Nurses encourage residents’ participation in activities. Personalized activities result in meaningful experiences. Personalized activities allow residents to use their resources. This has a positive impact on their self-esteem. Residents spend more time on meaningful activities. This creates positive experiences and maintains personhood. Since activities often involve social interactions, social participation is also promoted. Furthermore, activities satisfy needs and thus foster relaxation.
Living in a small, household-like group encourages social participation and communication with family members. Living together contributes to sharing experiences and thereby becoming a social community. Additionally, nurses offer personalized interaction stimuli or promote conversations, thereby enabling residents to interact with others. Increased interaction leads to the formation of social (sub-)groups and emotional connections with others.
Nurses actively foster communication with family members to make them feel respected, understood and welcome. This is demonstrated by the fact that family members spend more time with the residents and interact differently with them.
Intensified social interactions enhance the feeling of connectedness with others, thereby contributing to sustained personhood. These are the prerequisites to satisfy residents’ needs and promote relaxation.

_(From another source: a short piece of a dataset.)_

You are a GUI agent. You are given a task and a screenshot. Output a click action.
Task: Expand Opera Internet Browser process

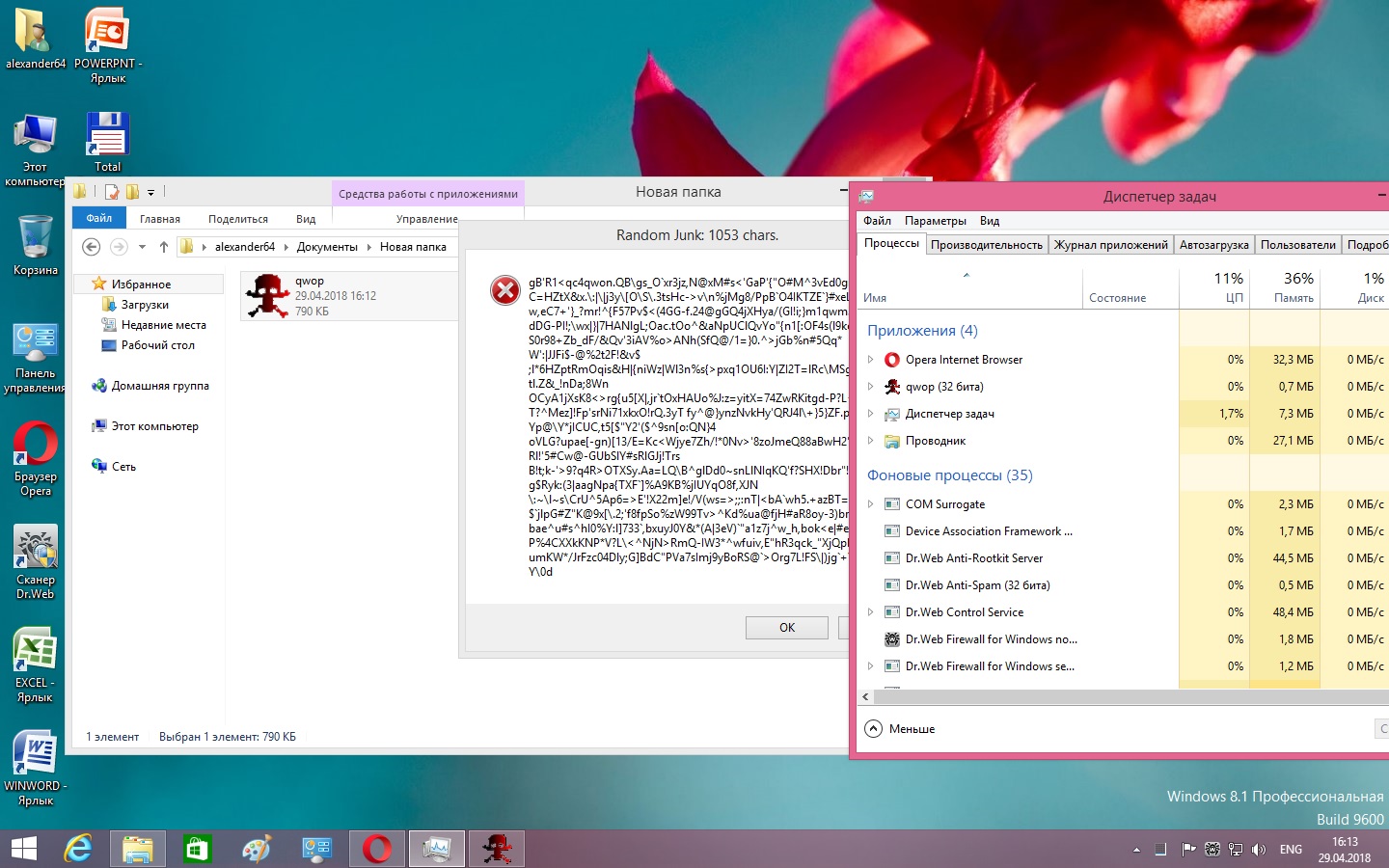(x=871, y=360)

In dealing with challenging behavior, nurses use personalized, psychosocial interventions at an early stage of the arousal cycle. They understand behavior as a way of communicating needs. Nurses try to recognize and satisfy these needs as early as possible. Subsequently, residents feel heard, accepted, understood and, therefore, relaxed. Their relaxation is transmitted to other residents through feedback mechanisms. This creates a calm atmosphere in the community areas – with low noise levels and purposeful, unagitated movements. As a result, residents spend more time in the community areas. Early interventions have an influence on nurses’ work processes. They spend less time on de-escalation and more time on promoting activities and social participation. This, in turn, helps to reduce stress.